- _Text provided_:
- Theatrical release poster
- Directed by: Jeff Wadlow
- Written by: Chris Hauty
- Produced by: Craig Baumgarten David Zelon
- Starring: Sean Faris; Amber Heard; Cam Gigandet; Evan Peters; Leslie Hope; Djimon Hounsou;
- Cinematography: Lukas Ettlin
- Edited by: Victor Du Bois Debra Weinfeld
- Music by: Michael Wandmacher
- Production company: Mandalay Independent Pictures
- Distributed by: Summit Entertainment
- Release date: March 14, 2008;
- Running time: 115 minutes
- Country: United States
- Language: English
- Budget: $20 million
- Box office: $41.6 million

= Never Back Down =

2008 film by Jeff Wadlow

Never Back Down is a 2008 American martial arts sports drama film directed by Jeff Wadlow and starring Sean Faris and Cam Gigandet. It tells the story of a frustrated and conflicted teenager who arrives at a new high school and discovers an underground fight club there.

The film was theatrically released on March 14, 2008 by Summit Entertainment. It received generally negative reviews from critics, though it successfully grossed $41.6 million worldwide against a budget of $20 million. It was followed by a titular film series, which included three sequels.

==Plot==

Jake Tyler has recently moved from Iowa to Orlando, Florida with his mother, Margot, and younger brother, Charlie. The move furthers Charlie's budding tennis career.

Jake's father died in a drunk-driving car crash, which classmates have taunted him about. An internet video of Jake fighting with an opponent football player in Iowa, who mocks him, is shared at his new school, giving him a reputation.

Initially, Jake has trouble fitting in. While walking, he sees Max Cooperman seemingly being beaten up by bullies. When he tries to intervene, Max and his friends tell him off, as the "bullying" was actually a consensual mixed martial arts fight.

- _Stored rows_:
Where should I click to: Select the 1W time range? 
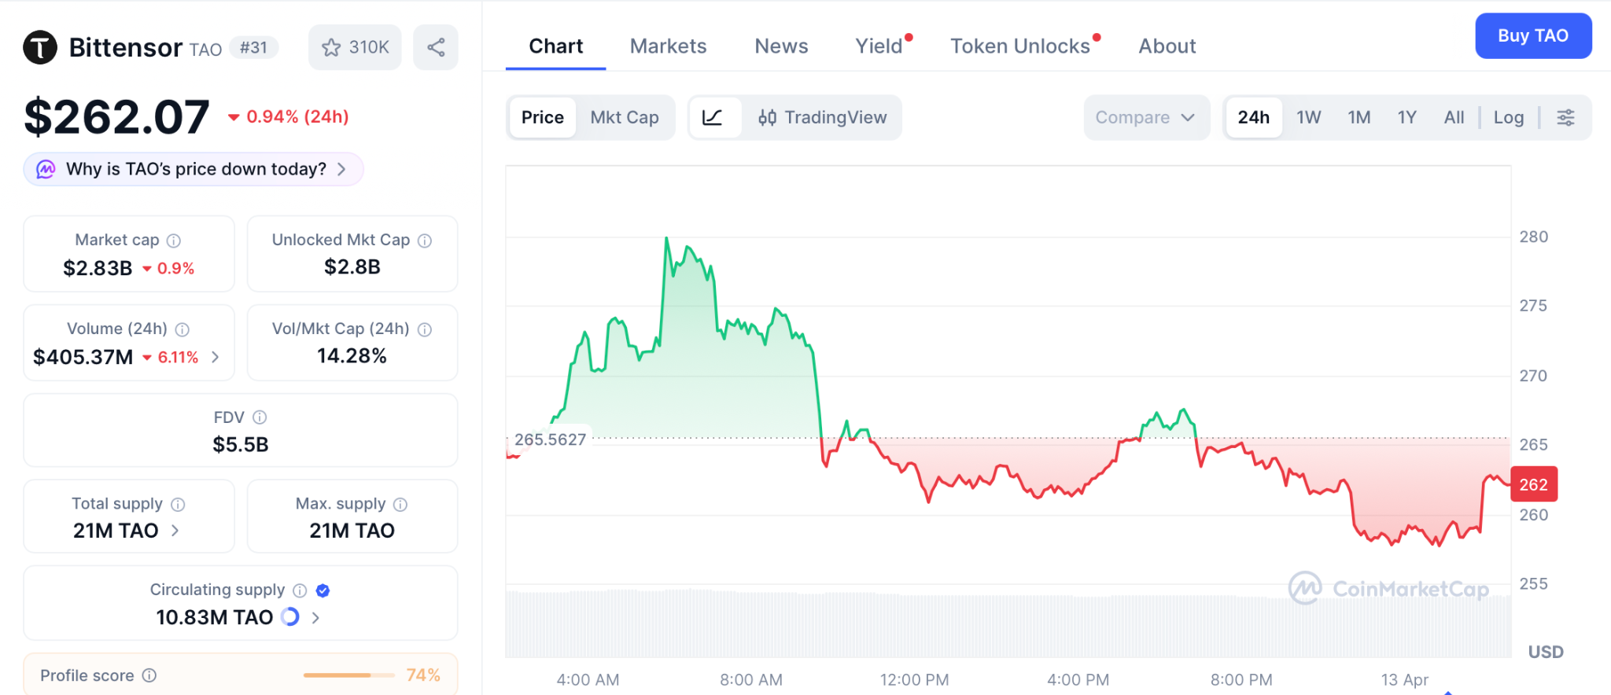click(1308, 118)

---

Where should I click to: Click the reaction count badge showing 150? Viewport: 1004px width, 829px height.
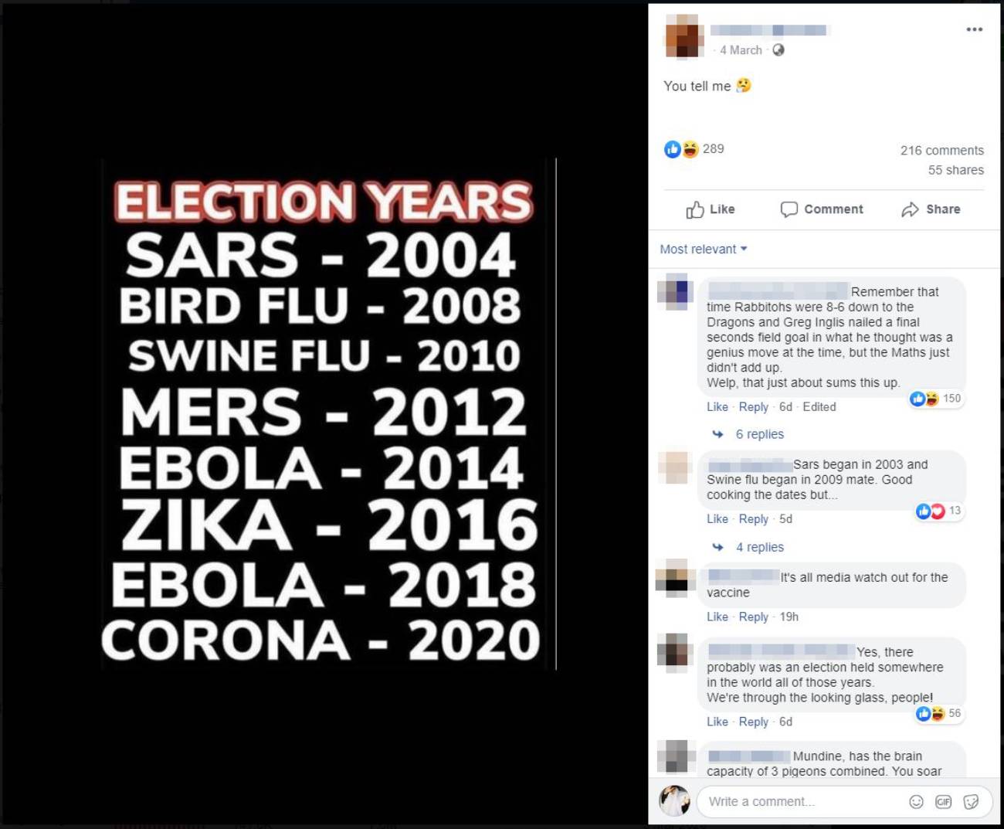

- _Job 1_:
List every actor named under "Starring" in the Never Back Down article.
- _Job 2_:
Carry on the plot of the Never Back Down article from its final sentence.
The entries have no connection to the Never Back Down article.

- _Task response 1_:
Sean Faris, Amber Heard, Cam Gigandet, Evan Peters, Leslie Hope, Djimon Hounsou

- _Task response 2_:
Later, Jake is invited to a party by classmate Baja Miller. There, he is unwillingly pulled into a fight with Ryan McCarthy, the school's MMA champion and also Baja's boyfriend. Initially refusing to fight, Jake snaps when Ryan jokes about his father's death. Ryan easily defeats him, and a video of it circulating in the school humiliates him.

Max befriends Jake, introduces him to MMA, and connects him with instructor Jean Roqua. After passing Roqua's physical tests and impressing him with his willpower, he is accepted as his student. Roqua forewarns Jake that he forbids fighting outside the gym for any reason while under his instruction. If he does, he will be thrown out of his gym. While Jake trains under Roqua, he initially struggles to quell his anger towards Ryan.

Baja apologizes to Jake for coercing him into a fight with Ryan, but he refuses to forgive her. When Ryan shows no remorse for the fight or his sadistic tendencies, Baja breaks up with him. Jake intervenes to protect her, so Ryan again insults him about his father and leaves.

At practice, Jake is still furious over what happened. Roqua tells him to leave until he cools off. In Max's car, Jake gets into a road-rage brawl that Max films. The video circulates the school and raises Jake's social status, prompting Ryan to confront him.

Ryan roughs up Jake in a bathroom and challenges him to compete in the Beatdown, an underground fighting tournament in which Ryan is the reigning champion. When Roqua discovers that Jake has fought outside the gym, he kicks him out and tells him not to return. Jake convinces him a short while later to take him back. Roqua puts him through more rigorous training, which he uses as preparation for the Beatdown.

After a workout, Roqua confides in Jake that he is in self-imposed exile from Brazil. His brother was a skilled MMA fighter and had handily beaten a local troublemaker. The man later returned with a gun and murdered him. Their father blames him for the death, saying he should have been watching out for his brother.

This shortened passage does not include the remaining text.